Find each line in the rows below that contains the word "Task", and copy every one of those lines.

[Dataset items]
○ ○ ○ ○
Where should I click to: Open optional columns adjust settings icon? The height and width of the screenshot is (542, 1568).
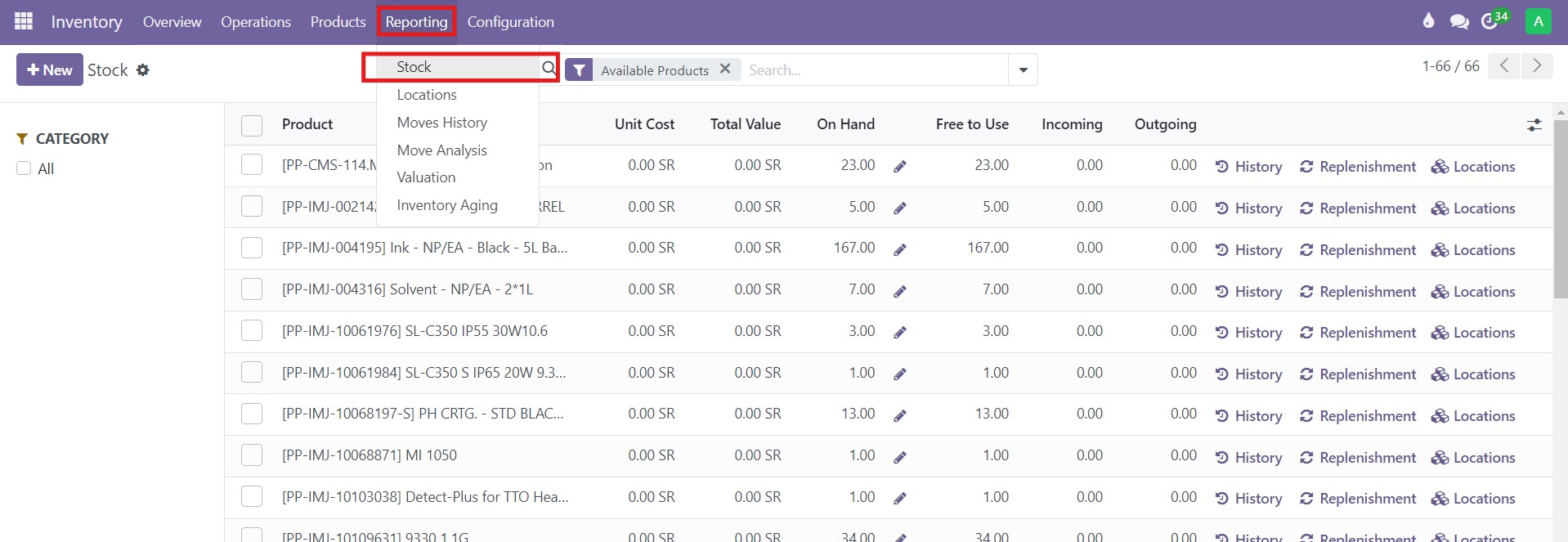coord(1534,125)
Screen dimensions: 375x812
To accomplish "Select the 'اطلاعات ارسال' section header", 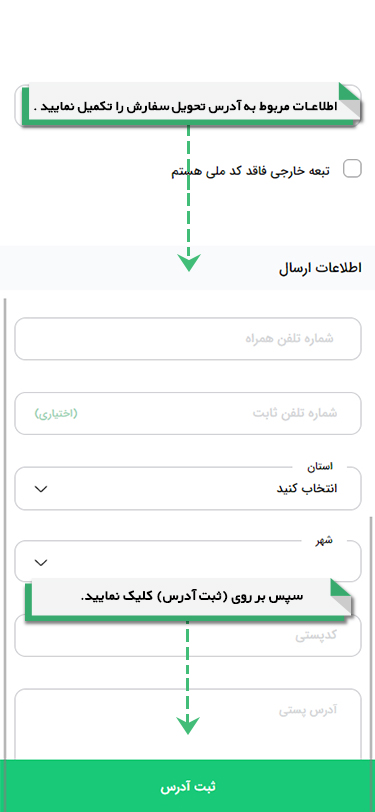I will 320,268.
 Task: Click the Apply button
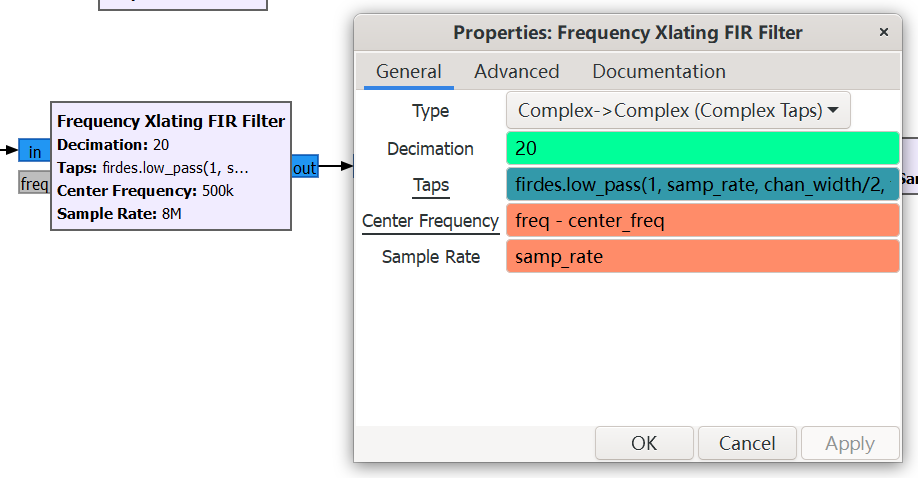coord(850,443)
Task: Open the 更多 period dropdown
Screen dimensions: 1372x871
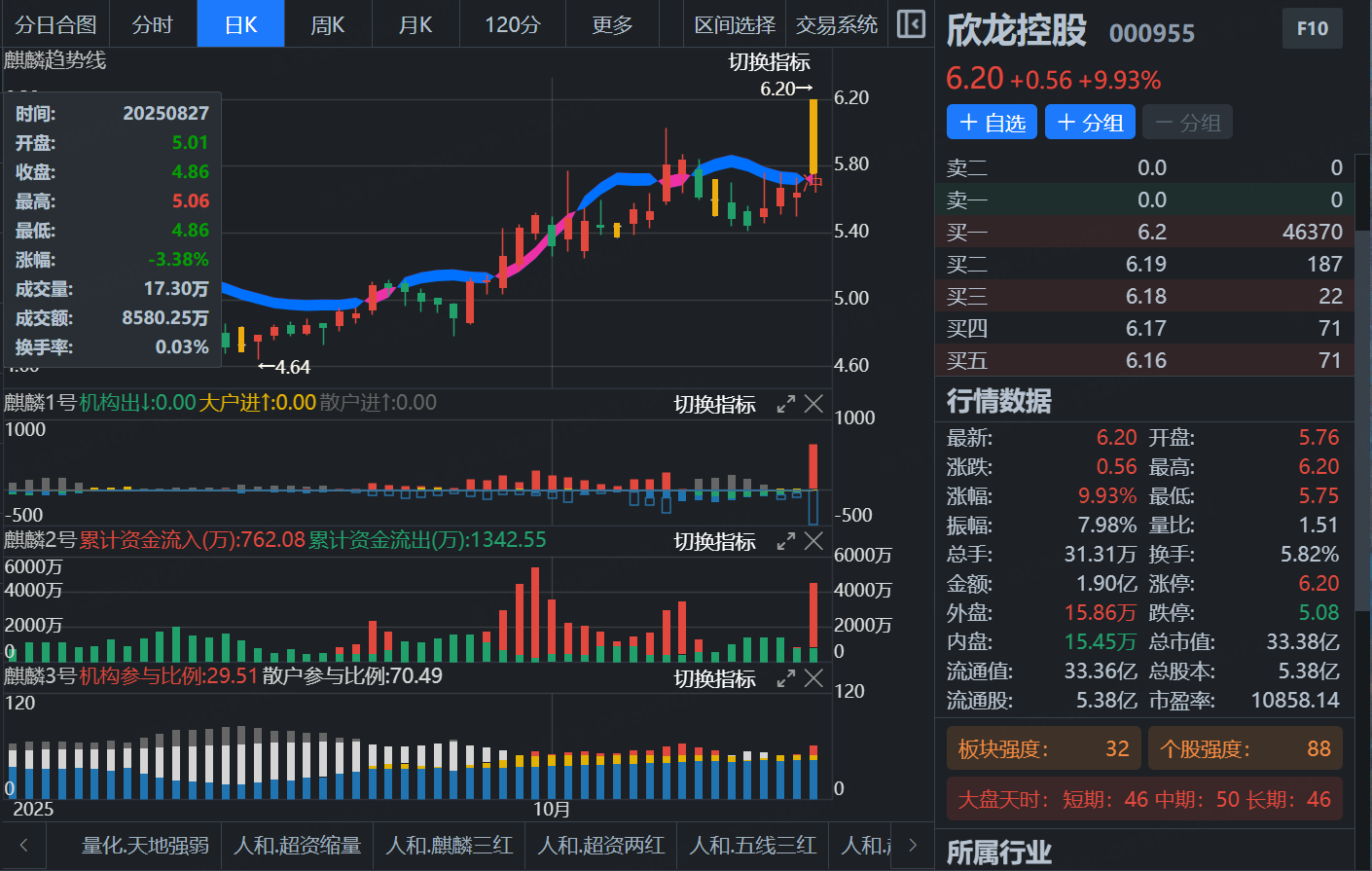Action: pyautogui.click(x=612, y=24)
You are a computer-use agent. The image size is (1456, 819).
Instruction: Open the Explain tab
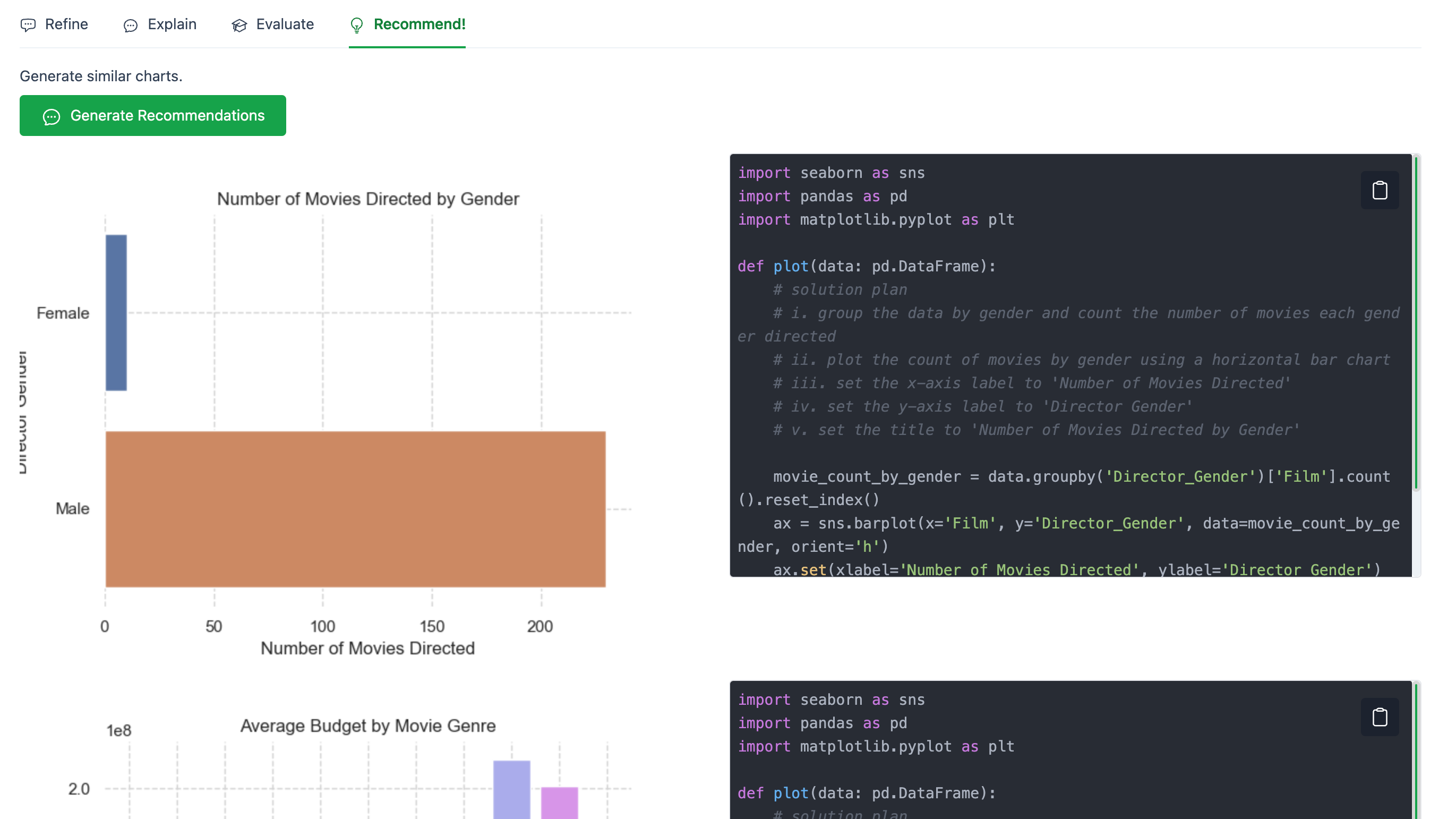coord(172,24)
○ ○ ○ ○
### Exercise answer
 Task: Click the Apply button
Task: Open the 更多 period dropdown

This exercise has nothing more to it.